Détour par la vallée de la Sédelle
Justement, la vallée de la Sédelle, ce petit affluent de la Creuse, n’a, elle, pratiquement pas changé, conforme aux tableaux. La rivière cristalline est toujours parsemée de gros blocs rocheux, de petites cascades et de moulins. Nous poursuivons le sentier jusqu’au pont Charraud, en granit, où Francis Piccabia entama en 1909 des oeuvres aux contours déjà plus abstraits. Nous nous arrêtons à l’arboretum de la Sédelle. Cette magnifique « cascade de verdure » se jetant dans la rivière a été imaginée par le paysagiste Philippe Wanty, un émule de Gilles Clément, à la fin des années 1980. « C’était une friche agricole, envahie par les ronces, les fougères, les arbres morts, se souvient-il. Un bout de vallée abandonné, inoccupé depuis longtemps… Il s’agissait de redonner vie à l’esprit du lieu, à l’âme de la vallée de la Sédelle. On a défriché, réintroduits des espèces naturelles, telle la bruyère, mis en valeur les rochers, planté de nouveaux arbres et arbustes, des chênes, des érables… J’ai fait un arboretum respectant la nature, ouvert sur la vallée, en gardant la perspective sur la rivière magique et sauvage. »

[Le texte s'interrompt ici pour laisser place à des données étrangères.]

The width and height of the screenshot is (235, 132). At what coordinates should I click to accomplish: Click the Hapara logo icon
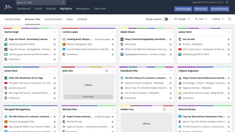(x=8, y=7)
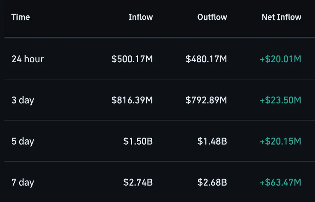Click the +$23.50M net inflow value
Viewport: 315px width, 202px height.
click(280, 100)
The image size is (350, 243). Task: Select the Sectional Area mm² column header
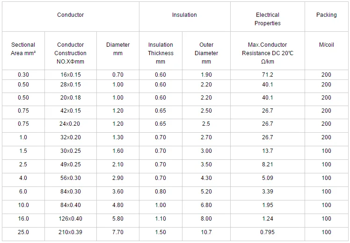(23, 49)
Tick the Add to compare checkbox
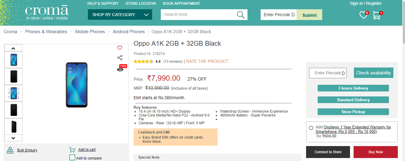This screenshot has height=161, width=405. (72, 158)
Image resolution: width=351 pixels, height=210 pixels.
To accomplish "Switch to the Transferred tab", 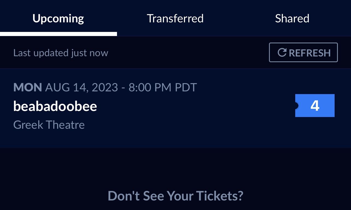I will point(175,18).
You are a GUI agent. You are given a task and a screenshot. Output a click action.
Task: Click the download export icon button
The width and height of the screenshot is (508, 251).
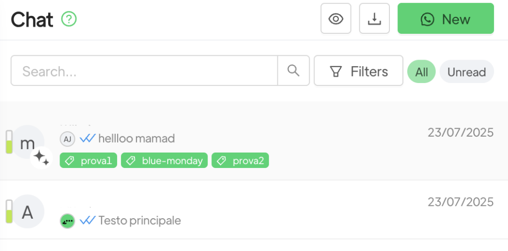coord(374,19)
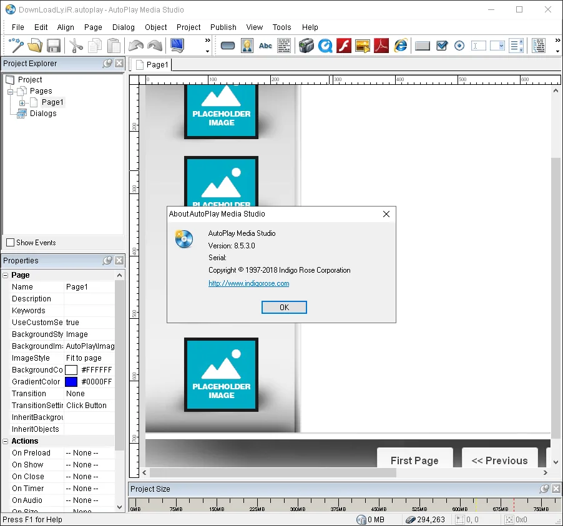Insert a Web browser object icon

[x=400, y=46]
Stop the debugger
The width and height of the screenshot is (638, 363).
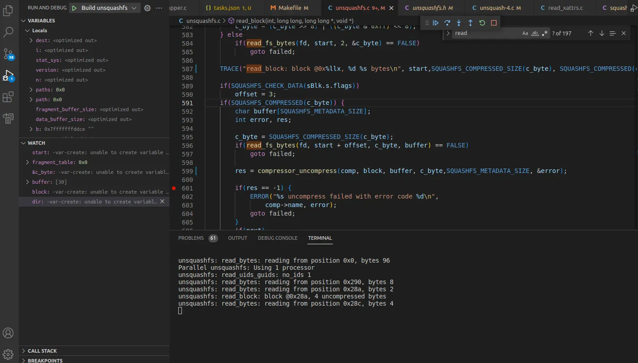click(494, 23)
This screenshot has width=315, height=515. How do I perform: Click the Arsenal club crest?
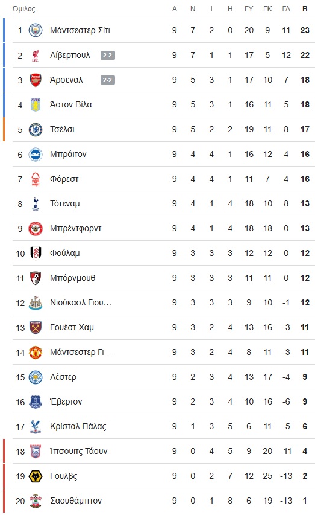click(36, 80)
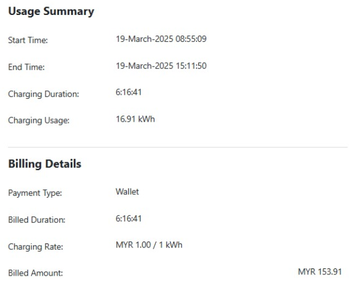The height and width of the screenshot is (287, 349).
Task: Click the Payment Type label
Action: (35, 193)
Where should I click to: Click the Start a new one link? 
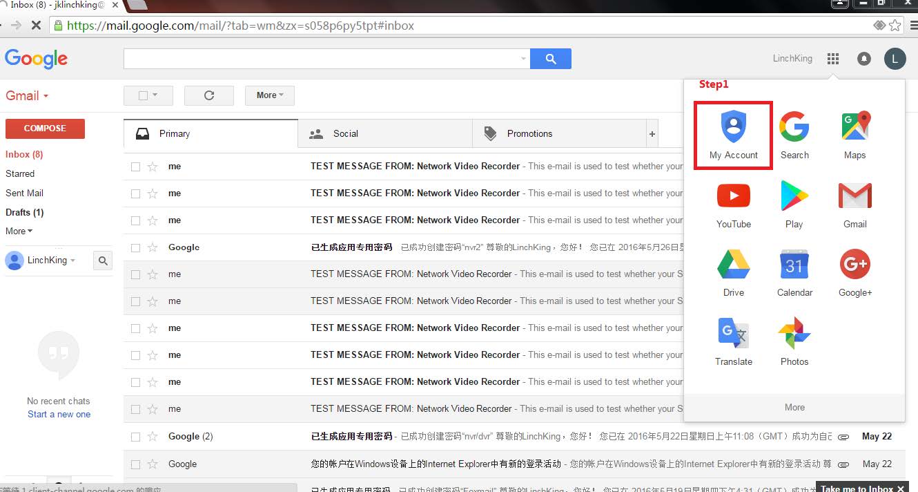59,415
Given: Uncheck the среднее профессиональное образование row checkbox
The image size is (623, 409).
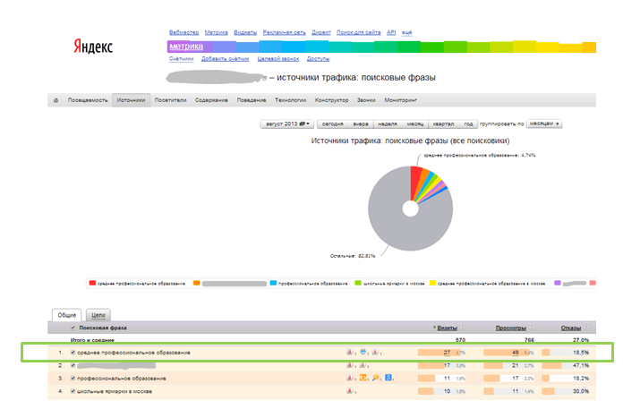Looking at the screenshot, I should pos(73,353).
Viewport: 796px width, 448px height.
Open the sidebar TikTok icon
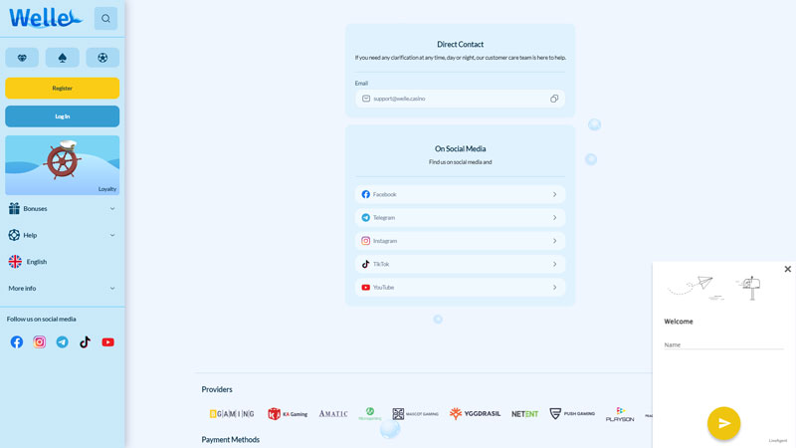[x=86, y=341]
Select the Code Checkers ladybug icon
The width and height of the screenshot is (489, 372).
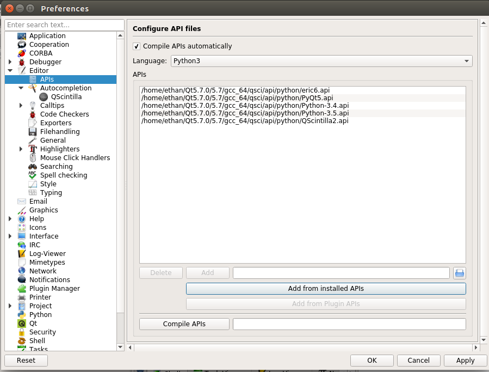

Chez Georges Sand, côté Indre
Au-delà du barrage d’Éguzon et de son lac, nous avons quitté la Creuse pour le département de l’Indre. Au détour d’un virage, apparaît, croulant sous la végétation, le superbe village de Gargilesse-Dampierre reconnaissable à son château accroché à un rocher dominant la rivière Gargilesse, affluent de la Creuse. Ruelles pittoresques, vieilles maisons aux toits de tuiles brunes envahies par la vigne vierge, ateliers d’artisans perpétuant de vieux métiers… Au fil des rues, on découvre « Algira », le petit refuge que choisit George Sand en 1857, lassée de la vie de « châtelaine » à Nohant, ainsi que la maison du peintre Léon Detroy : l’« ermite de Gargilesse » fera du village son sujet de prédilection au point d’y acquérir une demeure – aujourd’hui occupée par une encadreuse et restauratrice de tableaux.

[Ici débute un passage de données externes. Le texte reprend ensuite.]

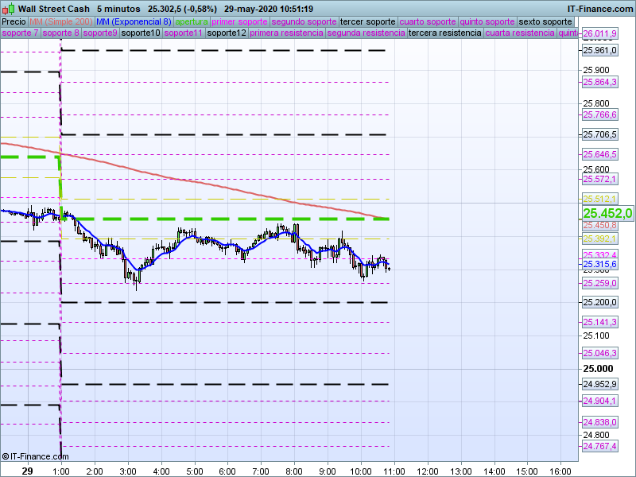Open the 'primera resistencia' indicator label
This screenshot has height=477, width=636.
point(286,33)
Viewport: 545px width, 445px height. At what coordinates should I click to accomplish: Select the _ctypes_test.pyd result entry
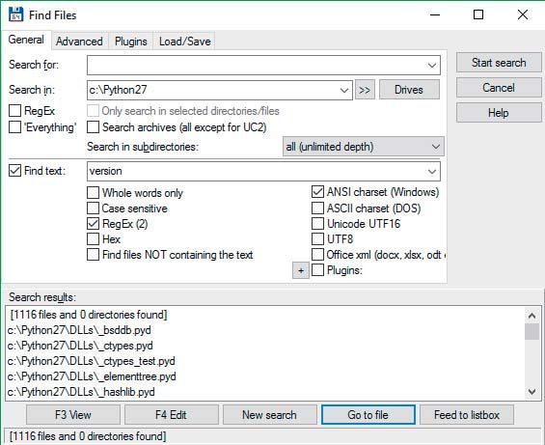point(92,361)
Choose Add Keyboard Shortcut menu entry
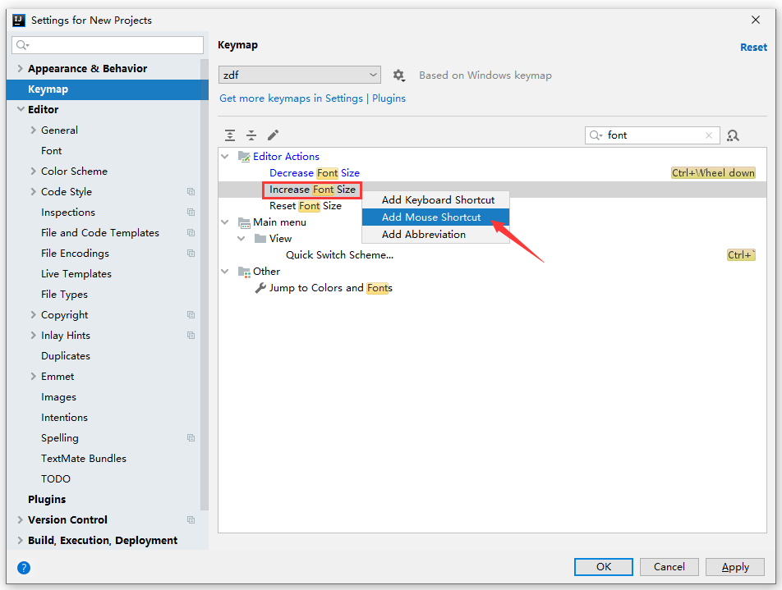 [x=438, y=200]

Sur son promontoire, l’église romane joue les vigies. Sa crypte romane recèle des fresques de style romano-byzantine. Les visiteurs pourront ensuite poursuivre leur voyage jusqu’à Argenton-sur-Creuse. Découvrir cette petite ville procure aujourd’hui le même choc visuel que celui que durent ressentir les peintres au XIXe siècle lorsqu’ils descendaient en gare ici, depuis Paris. La « Venise du Berry », avec ses vieilles maisons colorées à galeries qui s’étagent au-dessus de la rivière, est un tableau dont on ne se lasse pas.